The answer must restate the listing word for word, without its images.

TASK MATERIAL:

<<<<

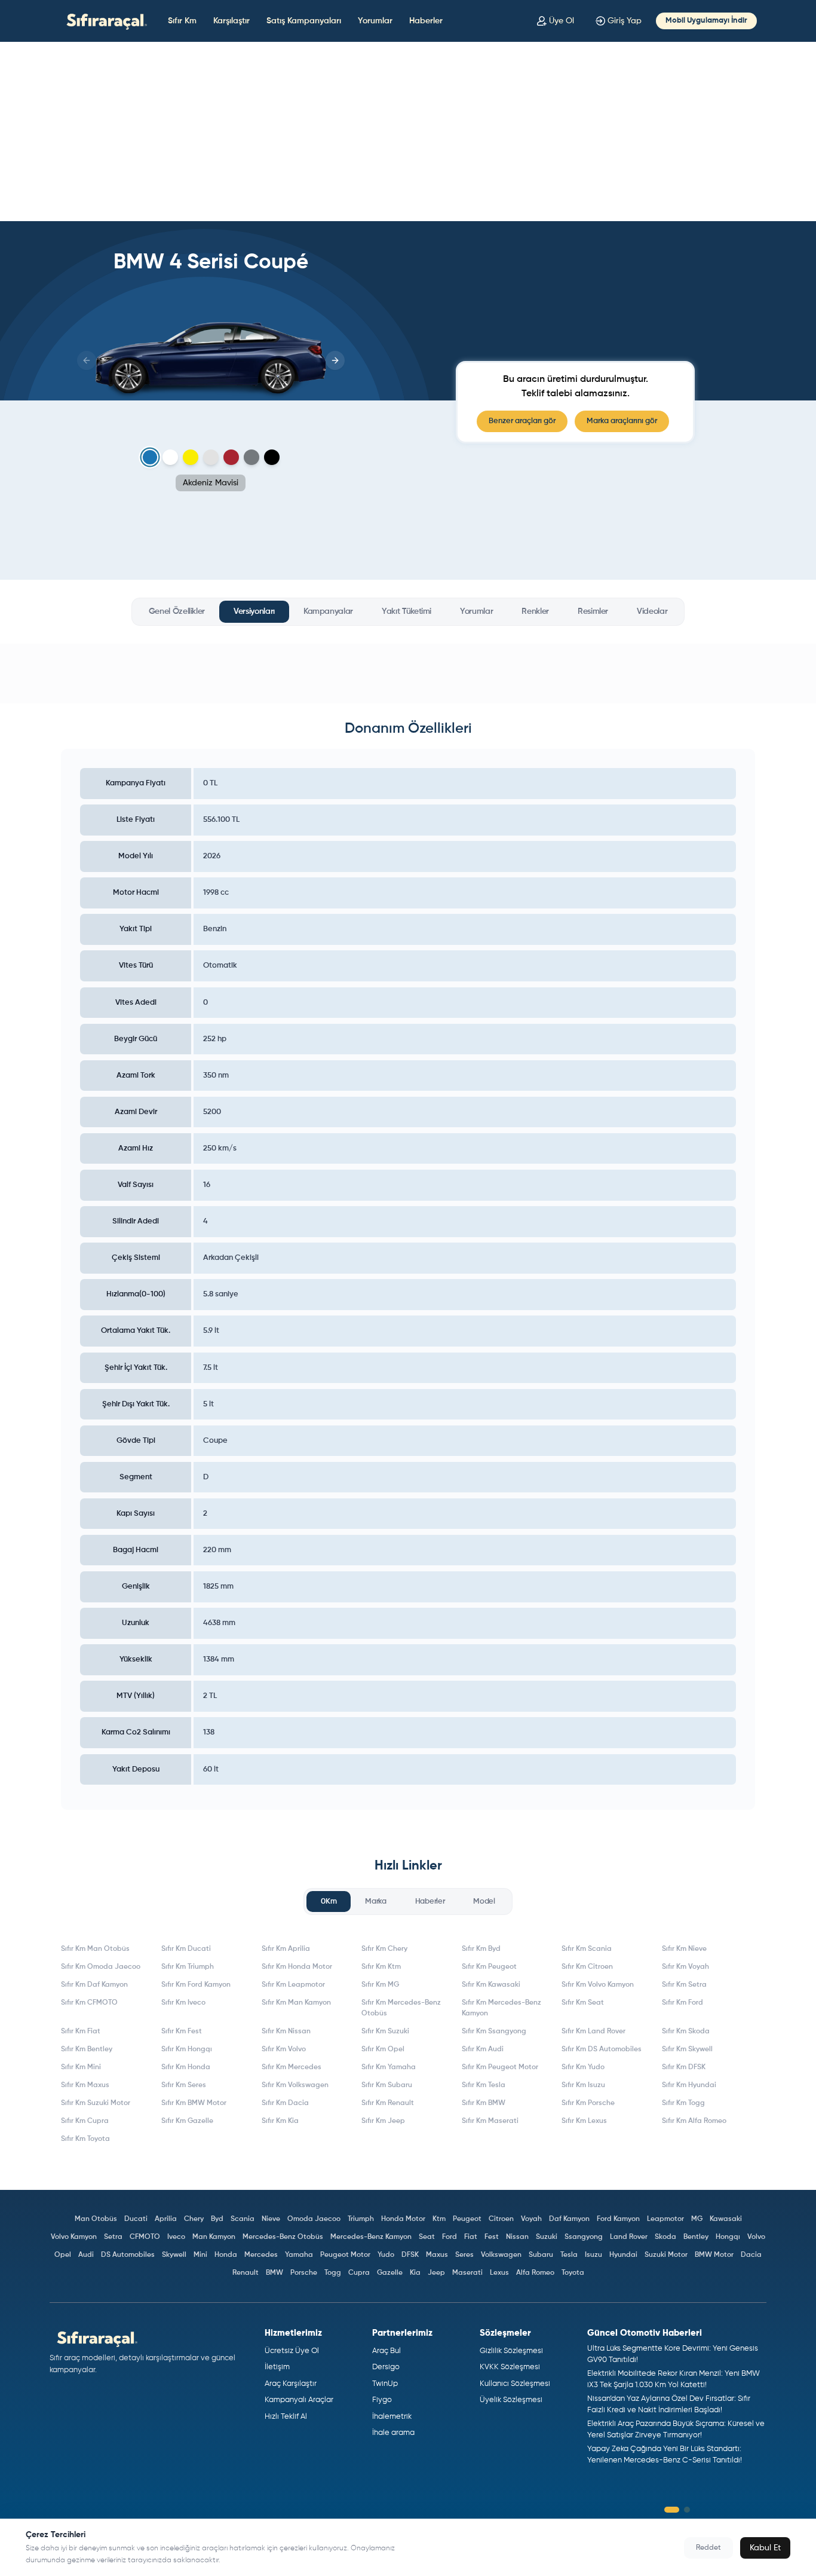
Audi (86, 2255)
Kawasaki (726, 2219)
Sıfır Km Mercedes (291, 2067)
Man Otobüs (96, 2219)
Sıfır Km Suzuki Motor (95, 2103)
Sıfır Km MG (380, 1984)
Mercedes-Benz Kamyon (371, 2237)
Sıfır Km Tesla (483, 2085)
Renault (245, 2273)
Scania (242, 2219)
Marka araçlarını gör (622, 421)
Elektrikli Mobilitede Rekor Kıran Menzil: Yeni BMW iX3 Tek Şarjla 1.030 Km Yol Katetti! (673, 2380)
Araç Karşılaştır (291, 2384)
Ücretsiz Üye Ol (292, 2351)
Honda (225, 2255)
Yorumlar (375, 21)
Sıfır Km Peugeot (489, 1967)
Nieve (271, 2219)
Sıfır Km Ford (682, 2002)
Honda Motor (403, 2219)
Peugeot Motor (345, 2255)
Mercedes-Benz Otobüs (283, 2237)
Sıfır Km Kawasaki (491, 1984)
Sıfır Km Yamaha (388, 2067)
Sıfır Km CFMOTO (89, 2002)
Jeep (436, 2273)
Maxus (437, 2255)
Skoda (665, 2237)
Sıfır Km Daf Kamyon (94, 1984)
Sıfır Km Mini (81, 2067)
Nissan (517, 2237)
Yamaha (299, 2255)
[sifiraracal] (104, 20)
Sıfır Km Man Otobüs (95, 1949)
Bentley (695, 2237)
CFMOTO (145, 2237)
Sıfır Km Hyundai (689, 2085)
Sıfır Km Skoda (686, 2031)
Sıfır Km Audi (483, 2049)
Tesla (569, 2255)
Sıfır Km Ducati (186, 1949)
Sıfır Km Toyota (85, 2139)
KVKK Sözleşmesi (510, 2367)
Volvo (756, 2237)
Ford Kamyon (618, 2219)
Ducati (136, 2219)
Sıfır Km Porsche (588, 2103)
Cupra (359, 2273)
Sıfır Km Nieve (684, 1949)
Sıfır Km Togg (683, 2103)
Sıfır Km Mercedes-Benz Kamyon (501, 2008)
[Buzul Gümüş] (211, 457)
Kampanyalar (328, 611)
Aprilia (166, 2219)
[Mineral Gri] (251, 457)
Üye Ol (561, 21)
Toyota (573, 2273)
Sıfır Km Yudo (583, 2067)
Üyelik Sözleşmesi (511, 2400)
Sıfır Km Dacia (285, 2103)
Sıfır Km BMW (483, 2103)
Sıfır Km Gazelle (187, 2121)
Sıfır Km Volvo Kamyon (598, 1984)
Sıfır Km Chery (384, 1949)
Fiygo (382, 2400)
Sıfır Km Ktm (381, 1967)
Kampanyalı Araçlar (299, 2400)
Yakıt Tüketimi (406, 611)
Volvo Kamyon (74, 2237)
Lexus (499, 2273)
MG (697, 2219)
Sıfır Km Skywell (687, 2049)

>>>>

THE COMPLETED TASK:
Audi (86, 2255)
Kawasaki (726, 2219)
Sıfır Km Mercedes (291, 2067)
Man Otobüs (96, 2219)
Sıfır Km Suzuki Motor (95, 2103)
Sıfır Km MG (380, 1984)
Mercedes-Benz Kamyon (371, 2237)
Sıfır Km Tesla (483, 2085)
Renault (245, 2273)
Scania (242, 2219)
Marka araçlarını gör (622, 421)
Elektrikli Mobilitede Rekor Kıran Menzil: Yeni BMW iX3 Tek Şarjla 1.030 Km Yol Katetti! (673, 2380)
Araç Karşılaştır (291, 2384)
Ücretsiz Üye Ol (292, 2351)
Honda (225, 2255)
Yorumlar (375, 21)
Sıfır Km Peugeot (489, 1967)
Nieve (271, 2219)
Sıfır Km Ford (682, 2002)
Honda Motor (403, 2219)
Peugeot Motor (345, 2255)
Mercedes-Benz Otobüs (283, 2237)
Sıfır Km Kawasaki (491, 1984)
Sıfır Km Yamaha (388, 2067)
Sıfır Km CFMOTO (89, 2002)
Jeep (436, 2273)
Maxus (437, 2255)
Skoda (665, 2237)
Sıfır Km Daf Kamyon (94, 1984)
Sıfır Km Mini (81, 2067)
Nissan (517, 2237)
Yamaha (299, 2255)
[sifiraracal] (104, 20)
Sıfır Km Man Otobüs (95, 1949)
Bentley (695, 2237)
CFMOTO (145, 2237)
Sıfır Km Hyundai (689, 2085)
Sıfır Km Skoda (686, 2031)
Sıfır Km Audi (483, 2049)
Tesla (569, 2255)
Sıfır Km Ducati (186, 1949)
Sıfır Km Toyota (85, 2139)
KVKK Sözleşmesi (510, 2367)
Volvo (756, 2237)
Ford Kamyon (618, 2219)
Ducati (136, 2219)
Sıfır Km Porsche (588, 2103)
Cupra (359, 2273)
Sıfır Km Nieve (684, 1949)
Sıfır Km Togg (683, 2103)
Sıfır Km Mercedes-Benz Kamyon (501, 2008)
[Buzul Gümüş] (211, 457)
Kampanyalar (328, 611)
Aprilia (166, 2219)
[Mineral Gri] (251, 457)
Üye Ol (561, 21)
Toyota (573, 2273)
Sıfır Km Yudo (583, 2067)
Üyelik Sözleşmesi (511, 2400)
Sıfır Km Dacia (285, 2103)
Sıfır Km BMW (483, 2103)
Sıfır Km Gazelle (187, 2121)
Sıfır Km Volvo Kamyon (598, 1984)
Sıfır Km Chery (384, 1949)
Fiygo (382, 2400)
Sıfır Km Ktm (381, 1967)
Kampanyalı Araçlar (299, 2400)
Yakıt Tüketimi (406, 611)
Volvo Kamyon (74, 2237)
Lexus (499, 2273)
MG (697, 2219)
Sıfır Km Skywell (687, 2049)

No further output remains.